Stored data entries

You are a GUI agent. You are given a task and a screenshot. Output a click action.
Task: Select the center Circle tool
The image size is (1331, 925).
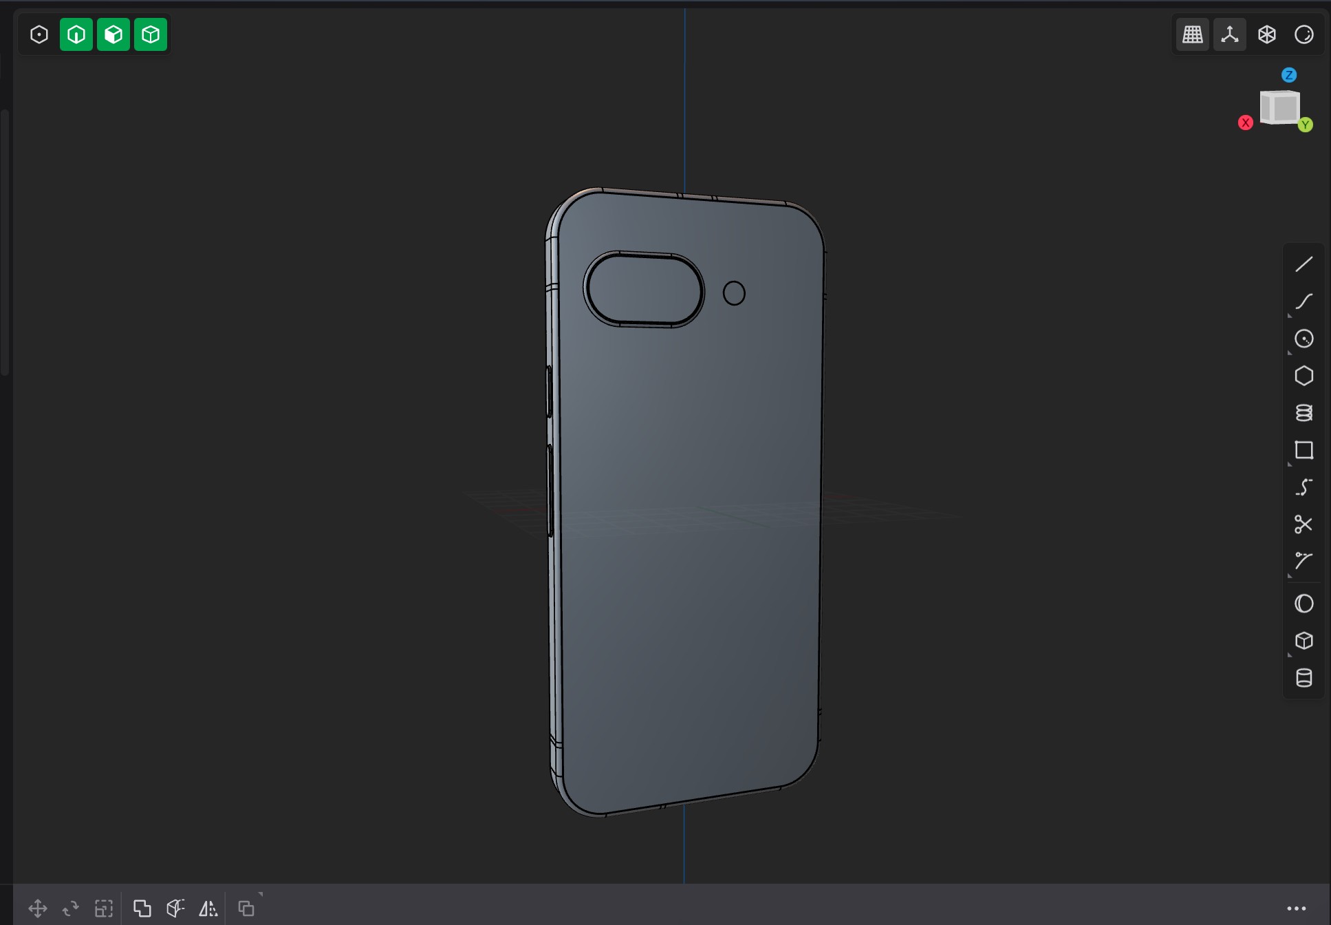point(1303,339)
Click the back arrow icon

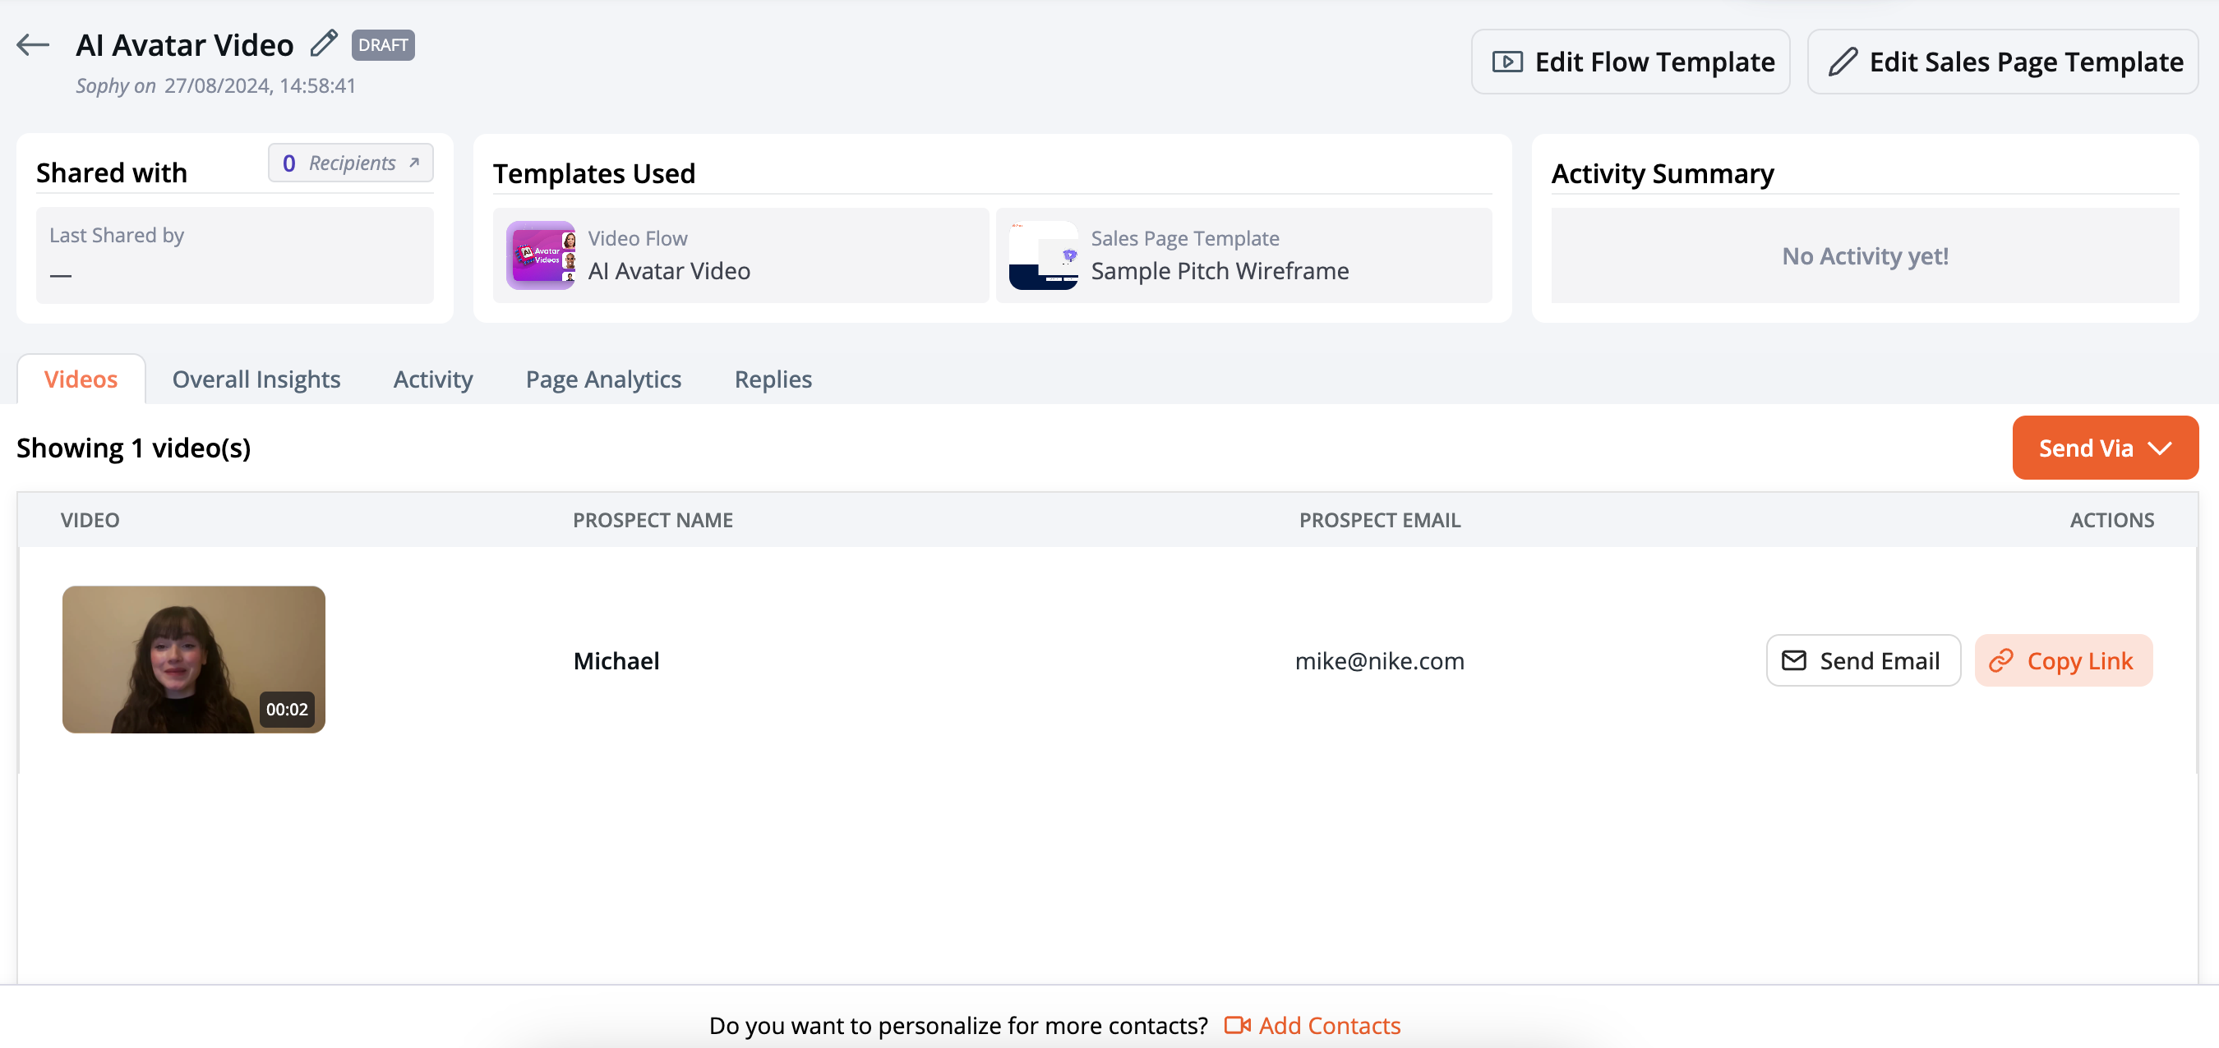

• **PROBLEM DETAILS**
Excluding the pictures, reproduce every entry exactly as given.

• **RESPONSE TO THIS EXERCISE**
You are a GUI agent. You are given a task and a screenshot. Output a click action.
Task: Select the center Circle tool
The image size is (1331, 925).
point(1303,339)
Click the back arrow icon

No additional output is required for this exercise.